### [Problem]
Reproduce all the material verbatim, down to the last line.

### [Given entries]
━━━━━━━━━━━━━━━━
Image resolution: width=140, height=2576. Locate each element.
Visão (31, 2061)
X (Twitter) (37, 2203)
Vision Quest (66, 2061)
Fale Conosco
━━━━━━━━━━━━━━━━
### [Response]
Image resolution: width=140, height=2576. Locate each element.
Visão (31, 2061)
X (Twitter) (37, 2203)
Vision Quest (66, 2061)
Fale Conosco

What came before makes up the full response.